- Bank of Canada's Beaudry: Strong household spending and high inflation led to rate hike
- US initial jobless claims for the current week 261K vs 235K estimate
- Oil prices take a dive on report that US and Iran near interim nuclear deal
- White House says report on Iran oil deal is false
- SNB's Jordan: Inflation is more-persistent than we thought
- SEC Gensler: Crypto sec. issuers need to register investment contracts or meet exemptions
- US investor sentiment rises sharply and is above average for the first time since February
- Atlanta Fed GDPNow remains unchanged at 2.2%
- Federal Reserve reports first-quarter Household net worth rises by $3 trillion
- IMF urges US to stay the course on fighting inflation
- US April wholesale sales +0.2% vs +0.4% expected
- EIA weekly natural gas inventories +104B vs +113B expected
- Citigroup dismantles CitiFX team - report
Markets:
- Gold up $24 to $1964
- US 10-year yields down 7 bps to 3.71%
- WTI crude oil down $1.44 to $71.09
- S&P 500 up 27 points to 4294, or +0.6%
- NZD leads, USD lags
The US dollar has been on a yo-yo this week but at least there was some fundamental backing today. The jump in initial jobless claims was the highest reading since 2021 and, though it's only one data point, the market is taking it as a sign of a slowing US economy and peak fed funds. The odds of a 25 bps hike next week are down to 25%.

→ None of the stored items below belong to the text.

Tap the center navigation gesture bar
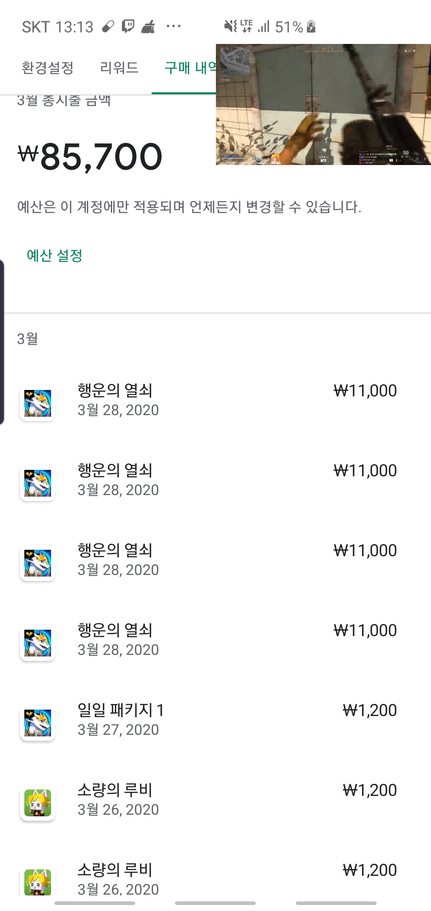Image resolution: width=431 pixels, height=911 pixels. tap(215, 903)
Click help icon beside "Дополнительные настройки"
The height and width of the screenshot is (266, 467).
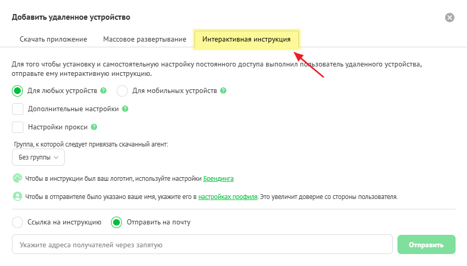pos(125,109)
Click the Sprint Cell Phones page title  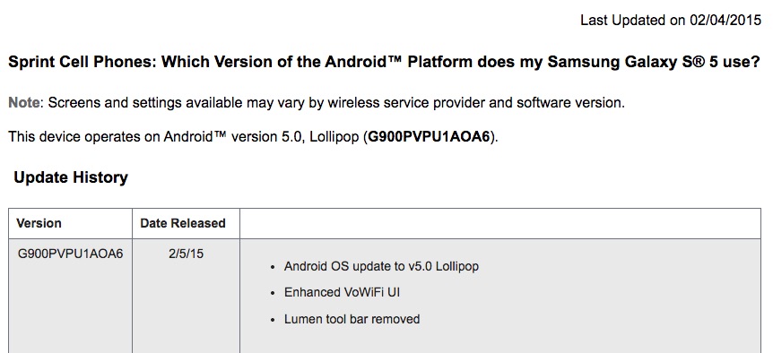tap(384, 62)
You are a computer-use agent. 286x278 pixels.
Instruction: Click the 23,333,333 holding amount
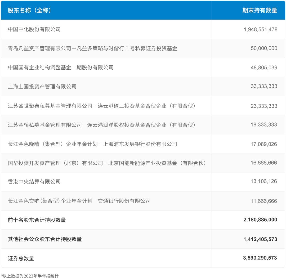264,106
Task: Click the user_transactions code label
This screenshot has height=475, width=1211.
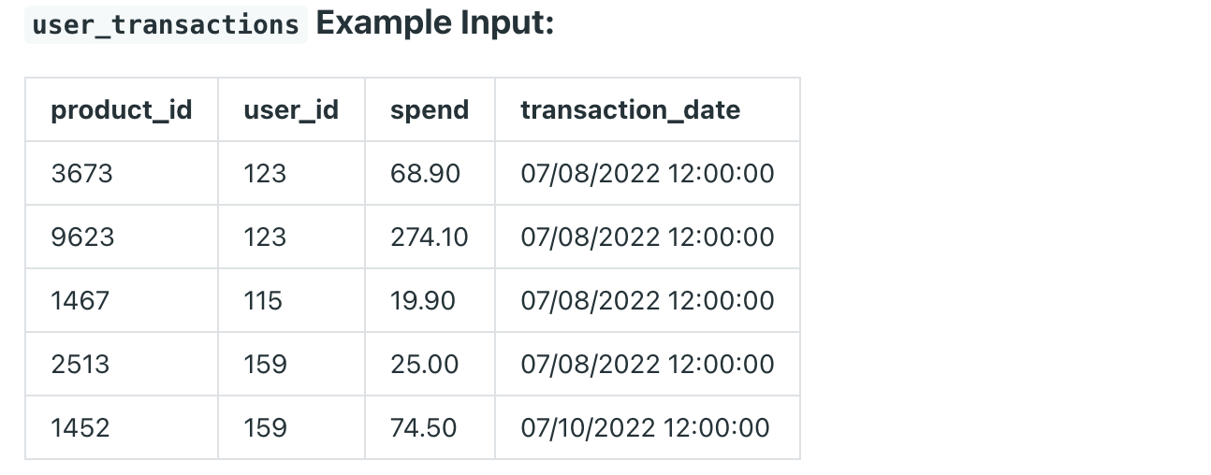Action: click(x=166, y=24)
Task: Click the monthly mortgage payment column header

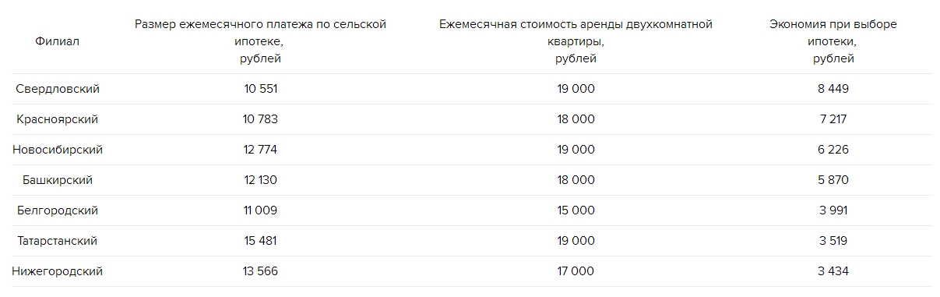Action: click(x=260, y=41)
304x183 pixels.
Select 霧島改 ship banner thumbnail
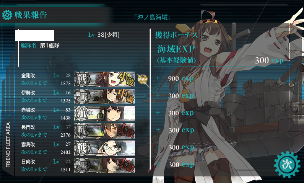pos(104,148)
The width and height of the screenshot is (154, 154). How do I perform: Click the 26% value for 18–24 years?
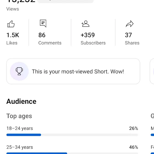(134, 128)
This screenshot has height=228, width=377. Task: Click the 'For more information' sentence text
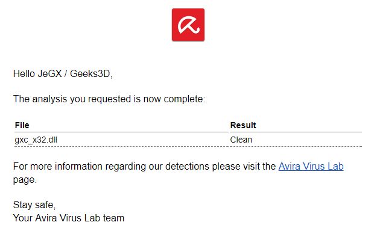click(x=144, y=167)
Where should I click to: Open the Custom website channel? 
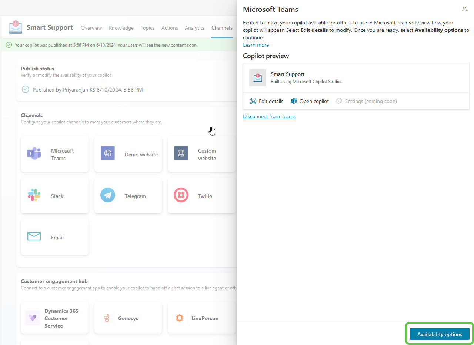coord(201,154)
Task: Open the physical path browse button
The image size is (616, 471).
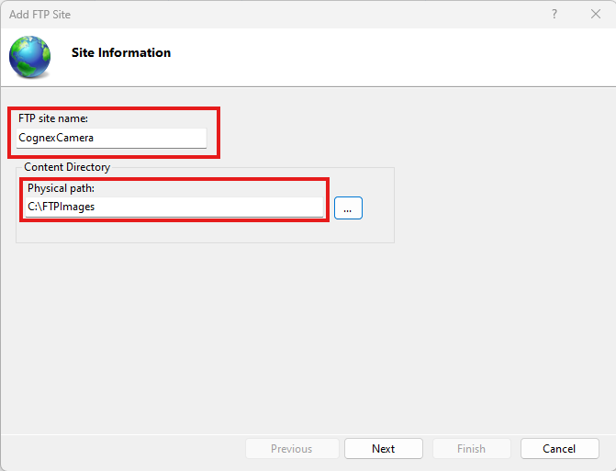Action: [x=348, y=208]
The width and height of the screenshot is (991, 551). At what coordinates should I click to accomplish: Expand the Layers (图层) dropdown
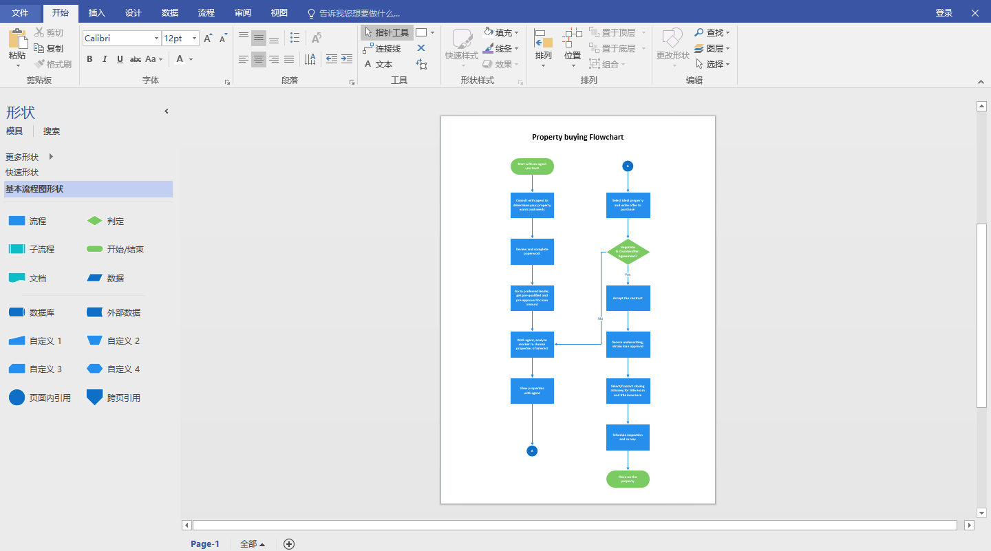click(713, 48)
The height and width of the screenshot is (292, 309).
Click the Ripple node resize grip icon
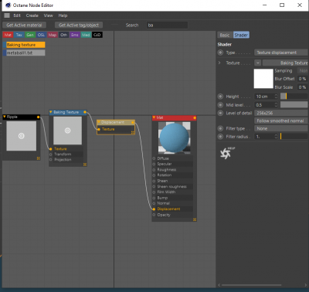tap(38, 158)
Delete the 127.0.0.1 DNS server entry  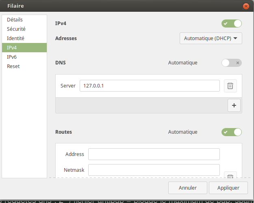pyautogui.click(x=230, y=86)
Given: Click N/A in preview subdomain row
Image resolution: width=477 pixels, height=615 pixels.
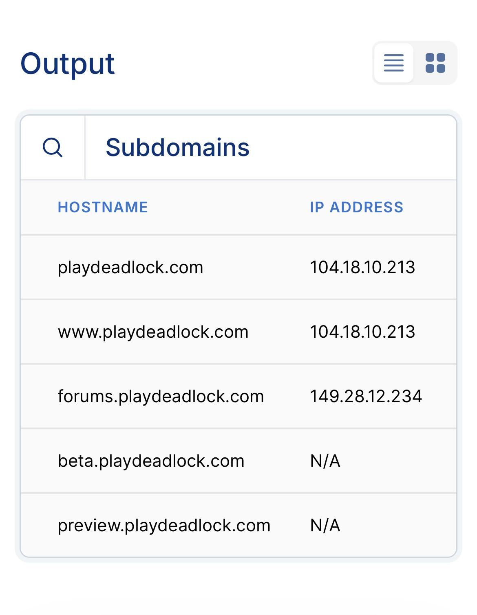Looking at the screenshot, I should pyautogui.click(x=325, y=525).
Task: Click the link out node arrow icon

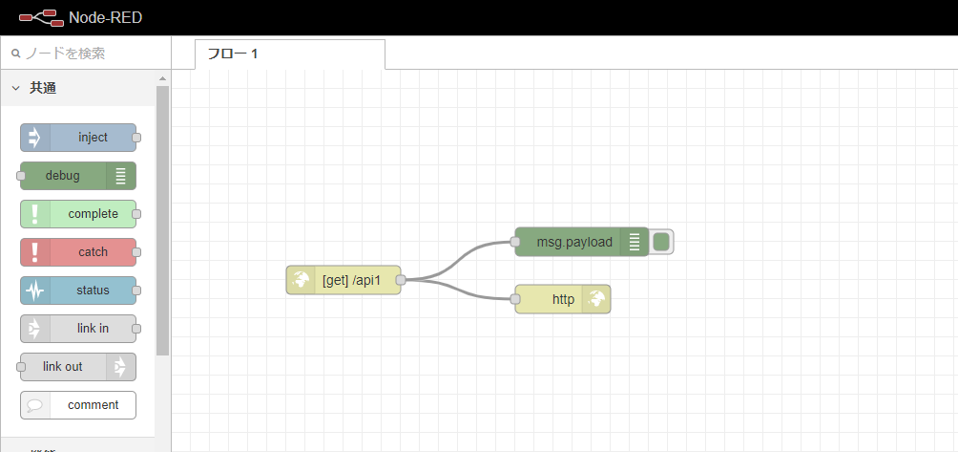Action: [x=121, y=367]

The euro and pound made particular headway against the dollar in North American trade as the euro stretched to a two-week high of 1.0761 from 1.0700. Cable rose 80 pips to 1.2560, which is a three-week high.
The antipodeans were also strong but the gains against the dollar were just enough to return them to the peak levels following the RBA rate hike.
CAD wasn't able to take advantage of the weaker US dollar and is only marginally above where it was before the BOC hike. A big reason for that is that oil plunged on the prospect of 1 mbpd of Iranian exports coming to the market. That story was denied but there's enough smoke to leave traders worried about fire, and for oil to fall 2%. CAD also underperformed alongside MXN on the idea of US-led continental weakness.
Bonds were back in the spotlight as well as Treasury yields fell across the curve. That weighed on USD/JPY, lowering the pair 120 pips to 138.90, which is the lowest this week.